Sunday, June 17, 2012

Is the USA becoming a "police state"?

In the follow-on to the Occupy movement, the draconian rules laid on by the Charlotte, NC City Council in advance of the Democratic National Convention, and a variety of other reports passing by on the various social media streams, some folks are claiming that the USA is becoming a "police state."

This claim, to me, is putting the cart before the horse.  While there are disturbing trends toward excessive use of force by the state in response to low level disobedience, what is happening is not yet to the level of a real police state.

History reveals that there is a periodic pattern in USA history that moves from tolerance of dissent to intolerance and overreaction.  Following the Civil War there was a period of intolerance, during World War II it got intolerant, in 1968 the reaction of the Chicago police was extreme, and the NYPD is, at the moment, overstepping its proper authority.

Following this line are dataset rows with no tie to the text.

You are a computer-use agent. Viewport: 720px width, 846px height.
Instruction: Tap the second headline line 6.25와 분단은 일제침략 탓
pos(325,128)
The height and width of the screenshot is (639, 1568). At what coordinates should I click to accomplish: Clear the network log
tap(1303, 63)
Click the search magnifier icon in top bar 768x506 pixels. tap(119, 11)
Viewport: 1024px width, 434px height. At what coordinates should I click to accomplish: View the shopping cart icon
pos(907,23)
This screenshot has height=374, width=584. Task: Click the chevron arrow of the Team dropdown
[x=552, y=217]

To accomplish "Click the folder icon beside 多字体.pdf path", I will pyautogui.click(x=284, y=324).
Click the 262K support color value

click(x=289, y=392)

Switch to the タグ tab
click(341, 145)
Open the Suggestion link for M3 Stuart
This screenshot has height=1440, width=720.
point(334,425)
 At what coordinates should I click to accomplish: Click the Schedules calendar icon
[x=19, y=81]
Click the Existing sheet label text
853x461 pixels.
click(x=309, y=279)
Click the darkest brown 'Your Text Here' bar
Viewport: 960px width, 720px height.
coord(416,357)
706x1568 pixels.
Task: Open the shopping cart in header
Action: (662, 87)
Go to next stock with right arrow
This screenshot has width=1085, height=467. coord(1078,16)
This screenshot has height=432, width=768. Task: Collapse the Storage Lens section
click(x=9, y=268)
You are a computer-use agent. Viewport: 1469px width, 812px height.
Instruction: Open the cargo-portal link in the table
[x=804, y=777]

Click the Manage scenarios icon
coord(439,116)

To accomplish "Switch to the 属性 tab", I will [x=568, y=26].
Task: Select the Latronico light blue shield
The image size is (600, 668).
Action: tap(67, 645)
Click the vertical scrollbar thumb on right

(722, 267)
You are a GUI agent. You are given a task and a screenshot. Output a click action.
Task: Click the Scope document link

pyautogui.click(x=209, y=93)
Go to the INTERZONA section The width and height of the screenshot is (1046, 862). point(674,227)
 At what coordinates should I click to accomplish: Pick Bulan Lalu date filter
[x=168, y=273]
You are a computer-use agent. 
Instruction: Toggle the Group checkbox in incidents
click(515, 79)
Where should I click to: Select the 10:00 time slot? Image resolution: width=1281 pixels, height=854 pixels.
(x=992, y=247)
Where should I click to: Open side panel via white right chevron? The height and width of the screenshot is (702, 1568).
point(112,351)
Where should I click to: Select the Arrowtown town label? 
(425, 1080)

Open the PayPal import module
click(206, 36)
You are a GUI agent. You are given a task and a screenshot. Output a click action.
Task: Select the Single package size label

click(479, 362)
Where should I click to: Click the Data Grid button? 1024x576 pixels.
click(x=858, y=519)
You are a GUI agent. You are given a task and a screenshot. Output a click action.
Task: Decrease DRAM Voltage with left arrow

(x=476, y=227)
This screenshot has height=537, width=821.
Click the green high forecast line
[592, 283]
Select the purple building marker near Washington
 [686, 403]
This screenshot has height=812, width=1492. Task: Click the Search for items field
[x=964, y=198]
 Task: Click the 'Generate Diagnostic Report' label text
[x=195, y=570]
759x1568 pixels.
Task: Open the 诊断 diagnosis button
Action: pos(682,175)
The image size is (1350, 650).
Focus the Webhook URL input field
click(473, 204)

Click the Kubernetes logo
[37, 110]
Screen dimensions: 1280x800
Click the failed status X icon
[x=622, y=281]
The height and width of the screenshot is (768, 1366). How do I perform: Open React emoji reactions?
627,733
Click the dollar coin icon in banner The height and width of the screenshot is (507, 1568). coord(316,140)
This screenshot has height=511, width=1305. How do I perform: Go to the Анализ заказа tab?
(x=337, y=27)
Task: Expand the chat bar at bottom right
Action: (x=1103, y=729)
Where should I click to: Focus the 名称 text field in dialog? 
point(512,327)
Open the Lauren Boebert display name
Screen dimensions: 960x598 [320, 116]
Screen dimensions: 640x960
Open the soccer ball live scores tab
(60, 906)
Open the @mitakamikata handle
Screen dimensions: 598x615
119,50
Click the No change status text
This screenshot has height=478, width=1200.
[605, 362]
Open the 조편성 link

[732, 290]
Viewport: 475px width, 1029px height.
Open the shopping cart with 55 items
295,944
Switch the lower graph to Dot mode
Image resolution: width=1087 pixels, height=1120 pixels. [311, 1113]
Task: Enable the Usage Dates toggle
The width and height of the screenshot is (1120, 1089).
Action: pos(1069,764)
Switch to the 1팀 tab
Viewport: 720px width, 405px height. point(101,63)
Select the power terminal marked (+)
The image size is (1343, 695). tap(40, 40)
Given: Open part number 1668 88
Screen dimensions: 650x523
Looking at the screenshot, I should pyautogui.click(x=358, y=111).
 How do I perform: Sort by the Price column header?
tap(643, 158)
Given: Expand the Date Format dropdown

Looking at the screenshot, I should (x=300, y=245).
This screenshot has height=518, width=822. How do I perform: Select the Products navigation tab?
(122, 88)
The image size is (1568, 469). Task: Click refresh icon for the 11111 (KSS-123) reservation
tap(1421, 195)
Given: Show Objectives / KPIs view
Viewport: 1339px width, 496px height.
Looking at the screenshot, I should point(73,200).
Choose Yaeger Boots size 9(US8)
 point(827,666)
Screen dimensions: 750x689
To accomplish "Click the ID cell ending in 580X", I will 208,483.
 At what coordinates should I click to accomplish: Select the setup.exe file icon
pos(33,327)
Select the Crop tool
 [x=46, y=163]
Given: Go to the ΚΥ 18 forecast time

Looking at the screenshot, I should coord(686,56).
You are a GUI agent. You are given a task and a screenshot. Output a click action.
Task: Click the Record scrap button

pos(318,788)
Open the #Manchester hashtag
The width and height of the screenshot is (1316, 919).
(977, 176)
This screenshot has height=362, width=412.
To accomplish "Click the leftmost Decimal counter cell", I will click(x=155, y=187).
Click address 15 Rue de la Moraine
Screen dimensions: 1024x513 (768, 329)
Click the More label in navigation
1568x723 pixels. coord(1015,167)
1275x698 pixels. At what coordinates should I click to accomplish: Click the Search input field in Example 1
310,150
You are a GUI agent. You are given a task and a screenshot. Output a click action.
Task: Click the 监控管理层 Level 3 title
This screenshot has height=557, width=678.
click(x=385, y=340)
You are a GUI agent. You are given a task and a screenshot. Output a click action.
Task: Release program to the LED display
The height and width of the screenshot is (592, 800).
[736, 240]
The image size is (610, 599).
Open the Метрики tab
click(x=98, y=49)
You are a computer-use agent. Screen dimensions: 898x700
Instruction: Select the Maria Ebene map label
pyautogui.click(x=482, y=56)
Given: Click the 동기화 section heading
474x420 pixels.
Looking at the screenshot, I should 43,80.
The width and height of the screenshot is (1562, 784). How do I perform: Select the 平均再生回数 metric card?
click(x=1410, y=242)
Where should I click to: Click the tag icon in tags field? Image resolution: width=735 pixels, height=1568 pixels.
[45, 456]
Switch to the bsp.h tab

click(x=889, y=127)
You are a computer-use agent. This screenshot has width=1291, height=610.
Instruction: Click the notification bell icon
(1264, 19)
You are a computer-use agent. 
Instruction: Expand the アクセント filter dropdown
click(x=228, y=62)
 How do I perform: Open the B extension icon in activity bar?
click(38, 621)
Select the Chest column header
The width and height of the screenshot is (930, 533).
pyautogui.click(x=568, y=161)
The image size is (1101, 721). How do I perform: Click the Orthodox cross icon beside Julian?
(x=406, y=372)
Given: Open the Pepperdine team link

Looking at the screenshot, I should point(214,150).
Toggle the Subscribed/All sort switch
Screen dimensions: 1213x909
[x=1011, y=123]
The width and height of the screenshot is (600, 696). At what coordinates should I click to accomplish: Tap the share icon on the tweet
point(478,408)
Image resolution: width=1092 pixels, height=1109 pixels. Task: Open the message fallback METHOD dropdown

I submit, however, that these abuses do not rise to the level that would define a real police state.  Look at Iran, China, Nazi-era Germany, any any other example that is held up as a police state.  The statistics simply don't support a conclusion that the USA is approaching that level.

The "average" citizen is still allowed to exercise the right to speak out and carry on their activities and associations without a certainty of being punished for those activities.  There may be paranoia that notes are being taken and lists are being made (with some justification!) but the vast numbers of Americans can carry on without the trepidation of certain retaliation.

I am encouraged, for example, by the reaction of the Ninth(?) Circuit Court in the suit challenging some of the provisions of last year's NDAA. (The NDAA is one of those annual traditions that Congress and the White House have developed in the 20th century.)  Sure, the repressive possibility of detaining civilians by the military is there, but the courts are telling the government that they can't be quite so caviler about it.  This is merely the latest posturing that the government has issued claiming such powers.  I feel pretty sure, though, that if the government were to attempt to actually use these claimed powers on a widespread basis, the attempt would backfire and cause a second revolution that would reassert the rights reserved to the people.

This is (another) one of the situations in which the American experiment in government is required to maintain a careful balance between itself and the people that is laid out in the Constitution and subsequent laws and court decisions.  (A notable other example is the tension between religion and the government.)

There are abuses, to be sure, but we need to take a longer term view and act to maintain those balances.